[speech-to-text] Watson Ambient Noise & Children's Voice's

watson-developer-cloud / unity-sdk

:video_game: Unity SDK to use the IBM Watson services.

Apache License 2.0

571 stars 208 forks source link

[speech-to-text] Watson Ambient Noise & Children's Voice's #218

Closed subvertio closed 7 years ago

subvertio commented 7 years ago

I'm not sure if this is a 'feature request' or bug, but Speech to Text has a very hard time with ambient noise and Children's voices.

Any ambient noise gives erratic results, and voices of young people results are very unreliable.

mediumTaj commented 7 years ago

There are different ways to handle ambient noise, but all of these should be implemented on the application level, not on the SDK level.

You can add audio filters to the audio or use a microphone where you can control the gain.

However, if you come up with a cross-platform Unity-Based solution, we do accept pull requests!

mediumTaj commented 7 years ago

As far as children's voices are concerned, Speech to Text can be customized to specific language domains (healthcare, law, etc).
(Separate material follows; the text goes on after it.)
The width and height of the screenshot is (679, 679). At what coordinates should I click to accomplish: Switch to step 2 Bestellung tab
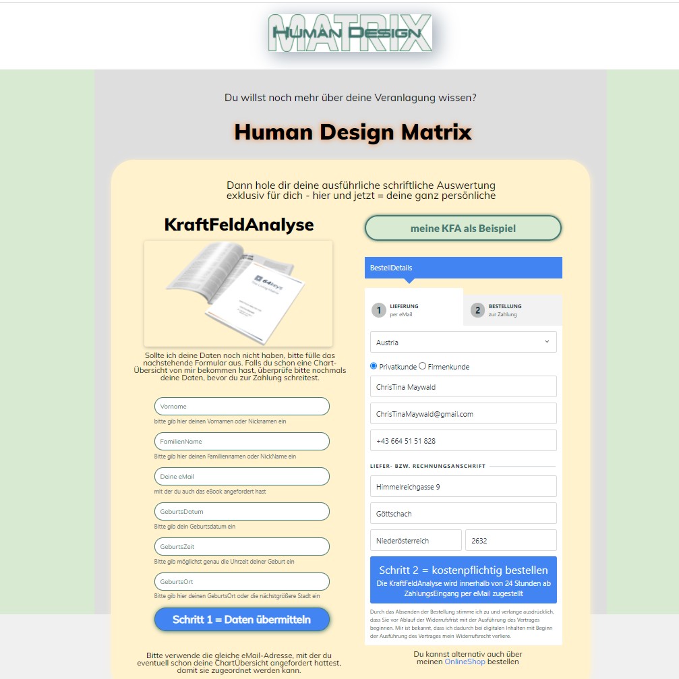(x=512, y=310)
Words and their pronunciations can also be added to this customization. Look here and search "Using the sounds_like field".

In the Unity SDK you can add customizations by writing C# script or you can use another SDK such as the Python SDK or a REST client such as PostMan to train.

mediumTaj commented 7 years ago

Trying to strikethrough the above comment about the "sounds_like" field. This note came from the Speech to Text division:

Current STT customization does language model adaptation. For children voices, the more critical adaptation is on the acoustic space, as opposed to the language domain. So it might help a bit (if what the child says is out of domain, e.g. they speak in less grammatical fashion). We are planning to have acoustic model customization later this year which will be more helpful for children voices.